• **AIM OF THE EXERCISE**: The listing below contains a span that opens with the line containing "Screen dimensions: 995x379" and closes with the line containing "The height and width of the screenshot is (541, 861).". Return that span exactly.

• **DATASET CONTENT**:

BEGIN

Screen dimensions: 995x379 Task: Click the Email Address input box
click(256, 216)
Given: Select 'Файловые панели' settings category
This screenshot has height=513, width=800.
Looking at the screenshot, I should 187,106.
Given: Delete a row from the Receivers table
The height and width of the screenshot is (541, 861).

END
BEGIN

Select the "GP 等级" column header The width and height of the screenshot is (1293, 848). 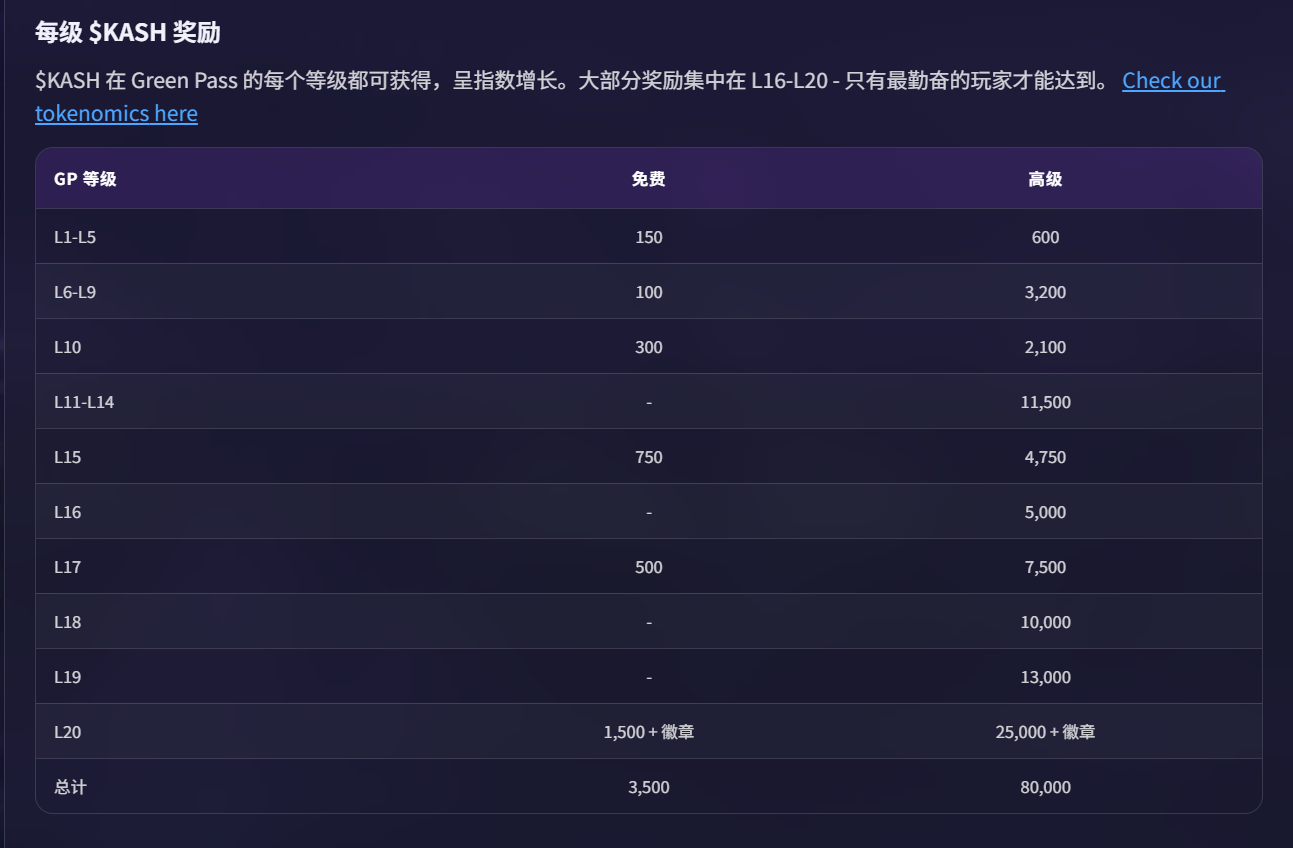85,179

END
BEGIN

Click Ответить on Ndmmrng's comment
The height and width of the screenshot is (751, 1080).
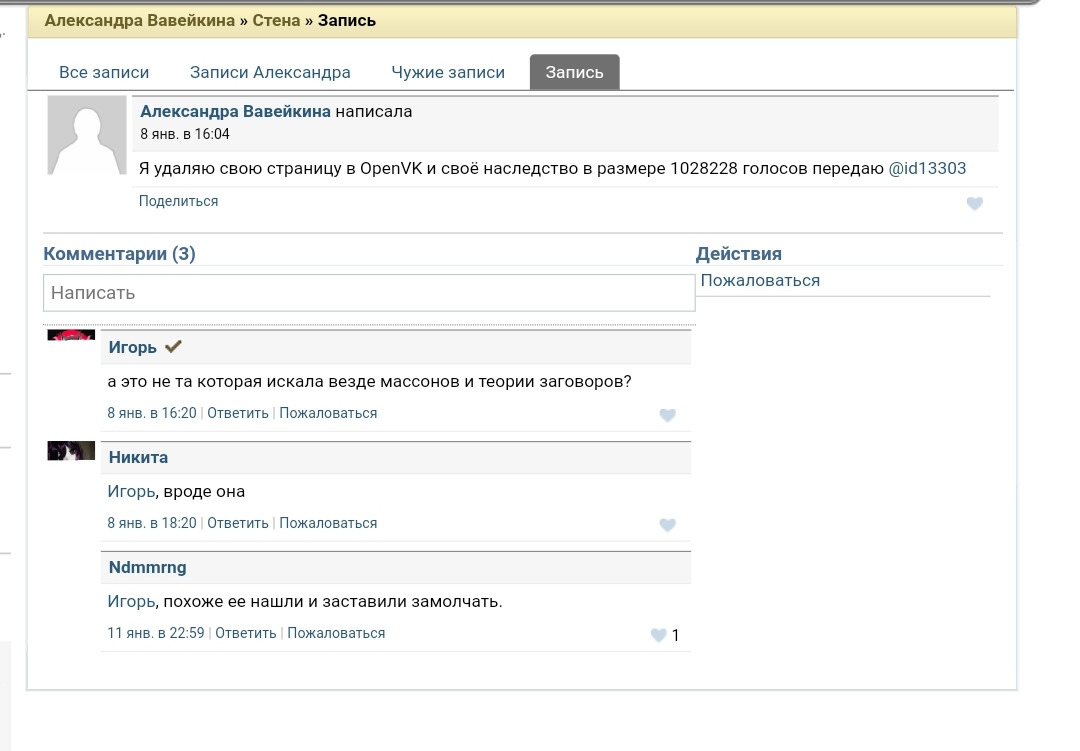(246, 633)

END

• **OUTPUT**:
Screen dimensions: 995x379 Task: Click the Email Address input box
click(256, 216)
Given: Select 'Файловые панели' settings category
This screenshot has height=513, width=800.
Looking at the screenshot, I should 187,106.
Given: Delete a row from the Receivers table
The height and width of the screenshot is (541, 861).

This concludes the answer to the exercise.